_Instructions to follow_:
After locating the line that contains "The height and", quote it and all lines after it through the end of the entries, and nothing more. Pictures stay out.

_Stored records_:
..........
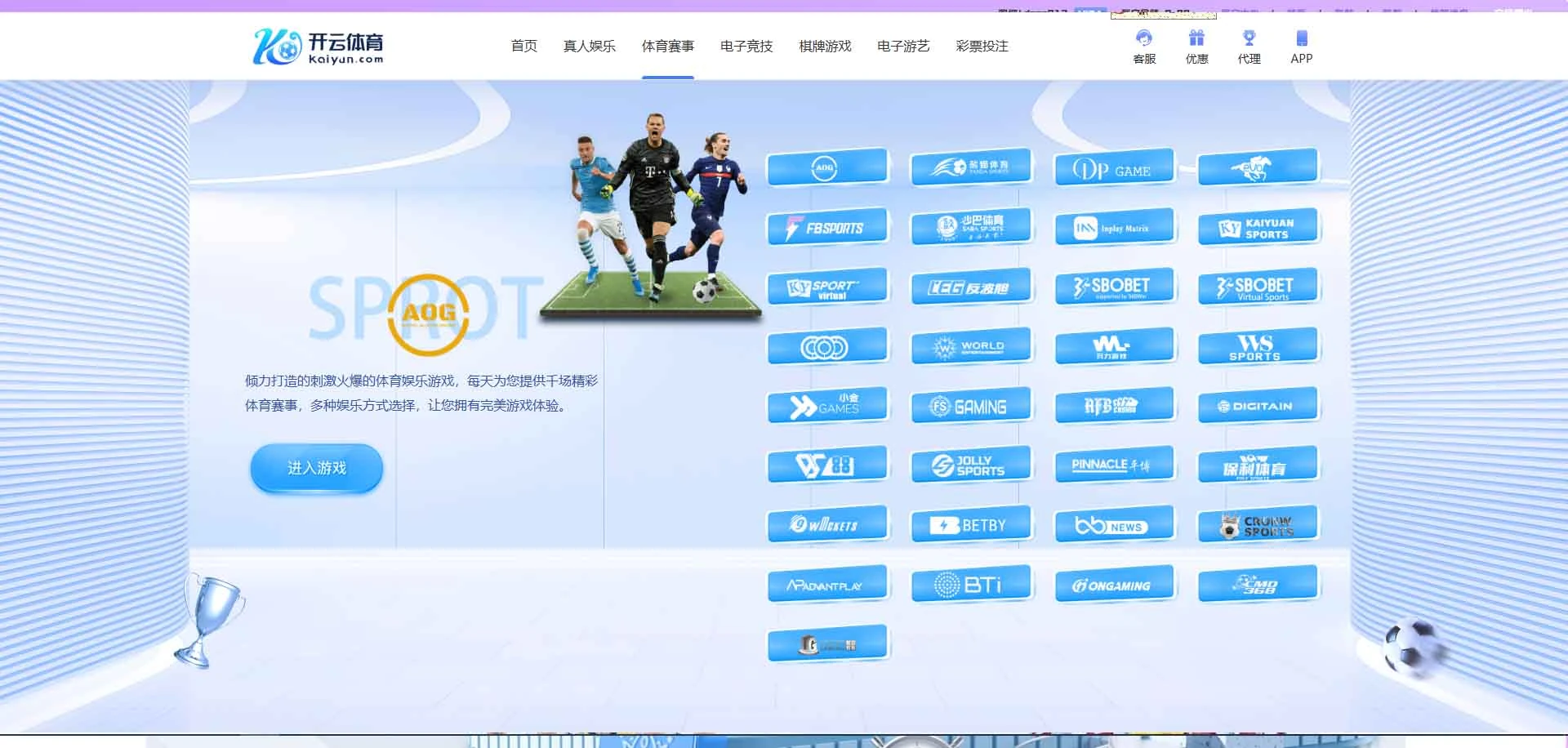Click the agent (代理) icon
Viewport: 1568px width, 748px height.
pyautogui.click(x=1249, y=38)
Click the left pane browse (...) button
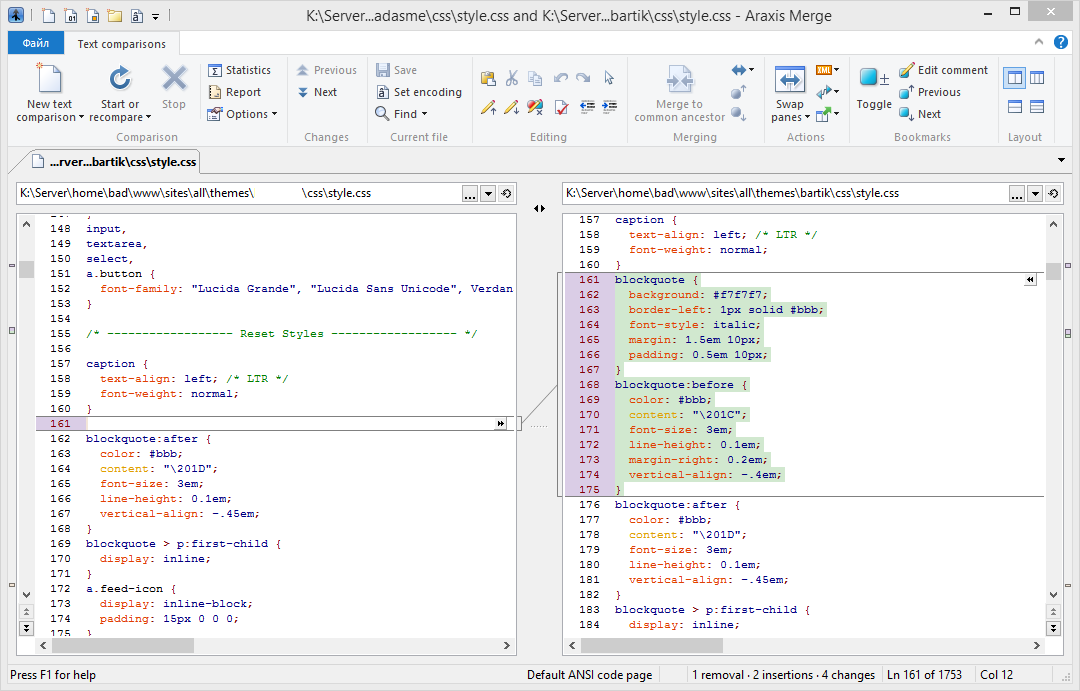The image size is (1080, 691). 470,194
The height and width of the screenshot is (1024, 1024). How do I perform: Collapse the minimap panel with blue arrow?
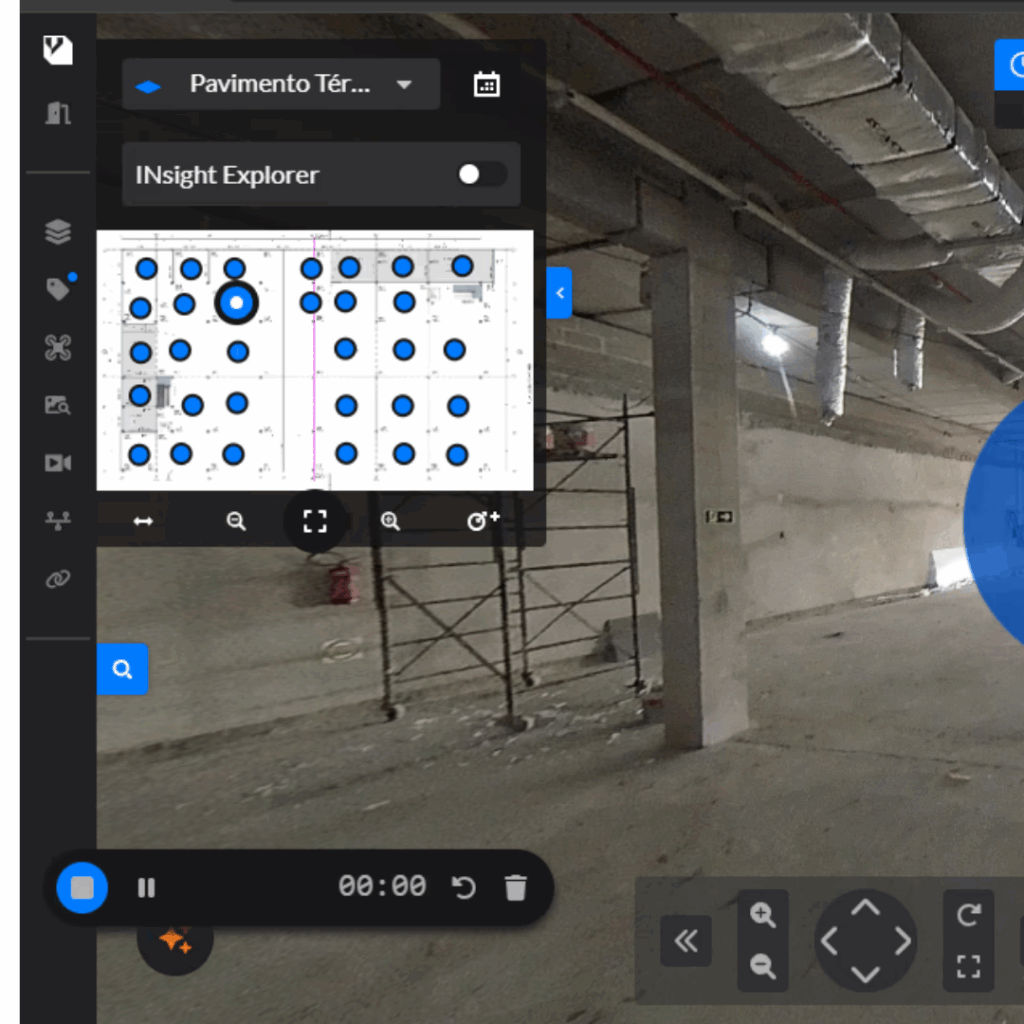coord(560,293)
..........
_The answer_:
The height and width of the screenshot is (1024, 1024). How do I perform: Collapse the minimap panel with blue arrow?
coord(560,293)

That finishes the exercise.